Going to 1HP seems to far though. My thoughts are that at this power level serious damage could be done to the lathe if those occational, unplanned and unwanted crashes occur. My question remains as to 1/2 or 3/4 hp? I still do not understand why Myford quote 1/2hp single phase, and 3/4 3 phase motors (admitidly in an old brochure!!). Any comments from anyone would be appreciated?

Thanks

Paul

[Trevor Drabble 1Participant @trevordrabble1]

Paul, I have a S7B which was purchased as a factory recon direct from Myford and it came with new electrics, including a Brook Crompton motor.Similarly, I also purchased a new VMB with VFD already fitted ( Danfoss VFD and Brook Crompton motor) Attracted by the advantages of VFD, I too was impressed by the excellent NT service and package, and subsequently effected the change to the S7B. Overall I am pleased with the conversion, but there are some points of note. In my experience, the NT motor is not as smooth running nor as quiet as either of the BC motors, though it is still acceptable. Adequete ventilation can be a problem with all motors, and this is one reason why NT recommend a minimum motor speed of 800 rpm. Continued use below this speed may result in the heat of the motor exceeding the insulation class of the windings, and thus causing damage. You also need to understand that with VFD there are very real differences at different motor speeds between the power a motor developes and the torque it delivers. Again NT were very helpful in this aspect. In addition, since an electronic VFD can only generally deliver the voltage it is supplied with, NT accomodate this by supplying the motor specialy wound for 220 V. You may find that other companies supply 415V or similar standard motors and this therefore may be one of the ways they are able offer lower prices. In addtion, the NT package came with a 10 year guarantee on the Mitsubishi inverter, but am unsure if this is still the case.

Regarding your question regarding differing power requirements this is actualy related to the different torque characteristics of single and three phase motors.

So, to summarise, in my opinion, whilst VFD is not a panacea, if used properly and in accordance with its properties, which includes the occassional belt change to exploit them, then it is undoubtedly worth the investment.

I hope you find the above of some constructive use. Also, I have no connection with NT in any way other than as a very satisfied customer.

Trevor.

[Sub MandrelParticipant @submandrel]

my Fathers Myford Super 7 lathe which I have been using for the last 40 odd years in his workshop.
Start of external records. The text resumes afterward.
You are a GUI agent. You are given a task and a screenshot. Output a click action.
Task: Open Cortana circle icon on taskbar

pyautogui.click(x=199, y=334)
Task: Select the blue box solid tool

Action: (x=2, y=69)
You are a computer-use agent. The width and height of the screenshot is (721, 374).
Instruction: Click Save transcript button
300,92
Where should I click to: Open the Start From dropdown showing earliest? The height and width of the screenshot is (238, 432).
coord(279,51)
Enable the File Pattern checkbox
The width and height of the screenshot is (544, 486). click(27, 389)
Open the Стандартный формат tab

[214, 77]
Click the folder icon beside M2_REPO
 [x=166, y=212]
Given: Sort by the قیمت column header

The motor always ran rather hot,

Lots of good advice if you want a new motor, but if it has done everything you and your father needed for the last 40 years and only run hot (without overheating) do you really need to change it?

My own experience for my mini lathe is to change from the ~1/3 HP variable speed DC drive to 1/2 HP fixed speed drive. I find I have LESS usable power as the round belting I am using slips, so I need to upgrade this, (probably to a poly-v belt).

As for speeds, I have twelve combinations available by pulley swapping and back-gear although only 10 significantly different speeds. I think the 145rpm lowest speed is too quick, but even so I find I only appear to have used two combinations between about 300 and 400 rpm, and occassionally the lowest speed – but at the lower speeds the belt slips too easily, and the higher speeds are too fast for all but very small work – I end up doing most work.

That said, I still fancy changing to VFD, but I suspect it's a bit like putting alloy wheels and spoilers on a family car

Neil

[David LittlewoodParticipant @davidlittlewood51847]

Responding to Trevor's point about the torque produced by VFD-powered 3-phase motors, I believe that at low speeds the motor is operating at constant torque. At a certain point, somewhere in mid-range, the motor moves into constant power mode. Certainly I have always found the torque is perfectly adequate even at low speeds; though you do have to be careful not to operate too long at very low speeds, the system has a cut-out to protect against overheating.

And as for motor voltages, the great majority of modern 3-phase motors can be wired in delta or star configuration by a simple shift of links on the terminal block; the former works at 415 V, the latter at 220 V. Older motors may need you to dig out the star point to convert to 220 V, which is a lot more fiddly but you can find instructions on the web. Of course if you buy a kit this is all taken care of for you, and if you are not comfortable with mains electricity I would say this would be the way you should go.

David

[russellParticipant @russell]

My guess as to the reason behind single phase 1/2 or 3 phase 3/4 recommendation is that they are likely to be similar physical size and price, and myford were hinting that 3/4 is better but 1/2 would do if you have single phase supply.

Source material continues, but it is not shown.